Parallel Programming
----------------------
Introduction
^^^^^^^^^^^^^^^^^^^^^
In the simplest sense, **parallel computing** is the simultaneous use of
multiple compute resources to solve a computational problem:
- To be run using multiple CPUs
- A problem is broken into discrete parts that can be solved
concurrently
- Each part is further broken down to a series of instructions
- Instructions from each part execute simultaneously on different CPUs
The compute resources might be:
- A single computer with multiple processors (using of **threads**);
- An arbitrary number of computers connected by a network(using
parallel library like **MPI**);
- A combination of both.
The computational problem should be able to:
- Be broken apart into discrete pieces of work that can be solved
simultaneously;
- Execute multiple program instructions at any moment in time;
- Be solved in less time with multiple compute resources than with a
single compute resource.
In **Xmipp3.0** we have develop several classes to make easier the use
of threads and MPI when developing parallel programs. If you want to
read more about parallel computing there is a nice introduction
`here `__. ## Task
distribution
One of the first steps in designing a parallel program is to break the
problem into discrete “chunks” of work that can be distributed to
multiple tasks. This is known as decomposition or partitioning. There
are two basic ways to partition computational work among parallel tasks:
the data is partitioned or the work to be done.

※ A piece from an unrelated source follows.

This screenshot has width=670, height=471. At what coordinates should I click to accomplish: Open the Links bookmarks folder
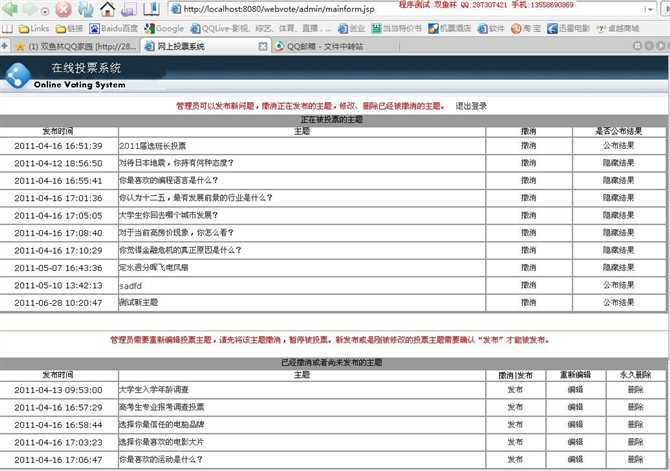click(x=33, y=29)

In image processing for *single particles* on electron microscopy we
usually deal with several thousands of images, so the most common and
easy way to distribute is by data. Then each CPU take care of some part
of the data to perform processing tasks.
We have create the class **[[ParallelTaskDistributor]]** which have the
function to distribute N tasks (without knowing what each “task” really
means) between a group of workers (threads or MPI). Each worker will ask
for a some tasks, process it and ask for more tasks until there is
nothing to be done. The following are several subclasses of
`ParallelTaskDistributor `__:
::
//...
// Create a task distributor with N total task and serve 10 on each request
ParallelTaskDistributor * td = new ThreadTaskDistributor(N, 10);
//...
//function to perform some operation
//to N images executed in parellel
void processSeveralImages()
{
size_t firstImage, lastImage;
while (td->getTasks(firstImage, lastImage))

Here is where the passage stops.